Now Graves is not only at the top of the classes he teaches, he’s winning awards for it.
A third generation Ruskin resident, Robert, now 56, received the national Rookie of the Year Award and was inducted into the $300,000 Sales Club at the Dale Carnegie annual convention held in Hawaii in December.
He also took the local Dale Carnegie award for Business Consultant of the Year and has been informed that he is about to receive Hillsborough Community College’s Alumni of the Year Award as well.
Graves has two certifications to teach Dale Carnegie self-improvement concepts: as a Sales Trainer and a Business Consultant. Employed by Rick J. Gallegos, the local franchise owner of the Dale Carnegie course, Graves gives the classes both in-house for corporations and publicly.
The Dale Carnegie courses teach self-improvement, salesmanship, public speaking, and corporate and interpersonal skills and more, a full description of which may be found on its website on line.
Graves’ wife Marcey Walsh, who also runs her own business, Institute for Pattern Literacy where she researches the relationship between pattern awareness and effective decision making, acts as his connection to people and businesses.
“She makes all my appointments and does all my research so when I meet a client, I know what they’re about and usually what they want from me as well,” he said.
But Graves didn’t always have the confidence and professionalism he now exudes.
“When I was in elementary school, I thought I was slow. My last name starts with a G so when we sat alphabetically, I was in the middle. They put me in extra help classes, like phonics. I realized the 5th grade was easier for me. It was the first time I had a male teacher.”
The pitch of the male voice was easier to understand than the soft-spoken women who he had had as teachers in the lower grades.
Still, even though he knew that class had been easier for him, he didn’t make a solid connection to a hearing problem.
“It’s a hard thing to understand unless you’ve been through it, but nobody told me I couldn’t hear and I really wasn’t aware of being different,” he explained.
Then, in 11th Grade, he transferred to Temple Heights High School.
“That’s where I met Mr. Bailey and Mr. Panky. They changed my life.”
Things began to take off after that, although he still wasn’t fitted for proper hearing aides until after leaving HCC for the University of South Florida several years later.
By that time, however, he did know to enroll only in classes with male teachers, the pitch of whose voice he could hear better.
“I started sitting up front. In grade school, they made you sit alphabetically, but now I had a choice and I knew it was easier for me up there,” he said.

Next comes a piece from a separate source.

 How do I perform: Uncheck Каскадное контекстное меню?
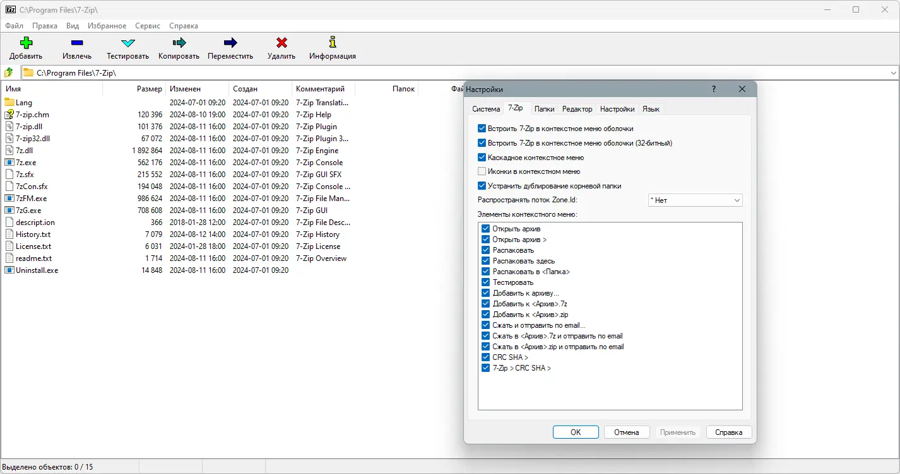click(482, 158)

Despite the fact he gained his hearing late, Graves earned a communications degree and an MBA (Master of Business Administration).
He worked at CA Inc., which is now Computers Associates, after that, and took advantage of classes given on site by the company, one of which was Dale Carnegie.
“I joined Dale Carnegie a decade ago while working at CA. I’ve been in IT (information technology) sales since ’85 and became number one in standalone sales, that means I had no help from outside sales reps. I attribute all my success at CA to Dale Carnegie.”
“Typically, people who are hard of hearing don’t react well to other people,” he said. The Dale Carnegie courses gave him the confidence he needed and since he loves people, he excelled.
Awhile back he met Marcey through one of her friends at a swing dance class and they married about a year ago.
Despite the fact she has her own business, the two also formed a partnership around his Dale Carnegie instruction.
“She connects me with clients, watches things in the business world. She’s my right arm,” he said.
Marcey said her training as a “pattern researcher” was a perfect fit.
“He’s the best closer I’ve ever seen,” she said. “He certainly closed the deal with me.”